On dansait peu, on buvait beaucoup, on parlait encore davantage. Les messieurs se passaient des numéros du Romanul qu’ils allaient lire dans l’embrasure des fenêtres ; ils commentaient le dernier discours de Rosetti, et l’absence de l’ambassadeur anglais, qui s’était fait excuser, étais fort remarquée.

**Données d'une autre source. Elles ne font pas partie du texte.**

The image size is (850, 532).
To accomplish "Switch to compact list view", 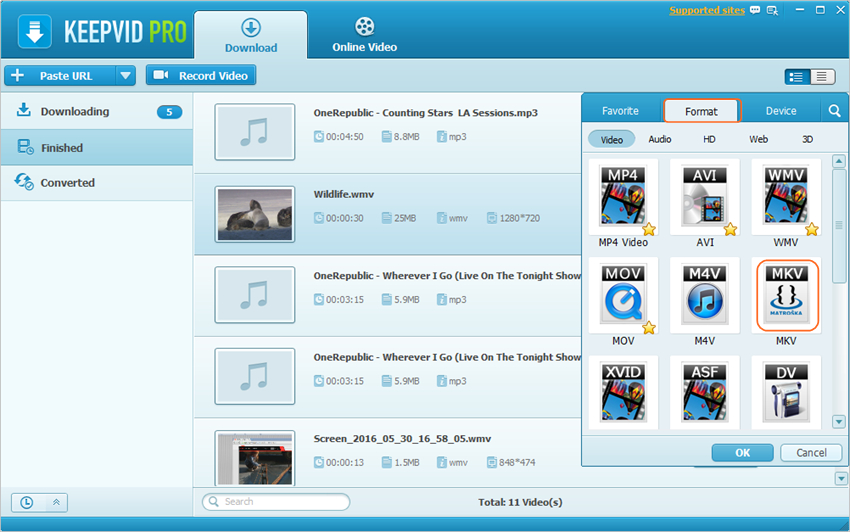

Les dames, croyant faire de la politique, critiquaient vivement les toilettes de la princesse Elisabeth, et une vieille boyarde prétendait que l’ex-prince Couza avait bien plus grand air que le prince Charles. Les méchantes langues disaient qu’elle était à même de le savoir mieux que personne.

Domna Rosanda triomphait. Ses deux filles, couvertes de pierreries, brillaient comme des soleils entre les bras de leurs danseurs qui avaient l’air de ne pas ignorer qu’ils valsaient avec plusieurs millions. La Serbe avait placé tant d’affection sur les têtes d’Epistimia et d’Agapia qu’il ne lui en restait que tout juste assez pour son fils Rélia, l’unique descendant mâle de l’illustre race des Comanesci.

Rélia, ou moins familièrement Aurelio, était peu connu à Bucharest. Il arrivait fraîchement de Paris où il avait fait des études peu brillantes. En somme, c’était un garçon fort doux et fort timide, pas Parisien du tout, et qui professait pour madame sa mère un respect voisin de la crainte. Au quartier latin, sa façon de baisser les yeux lui avait valu le surnom de Mademoiselle Aurélie.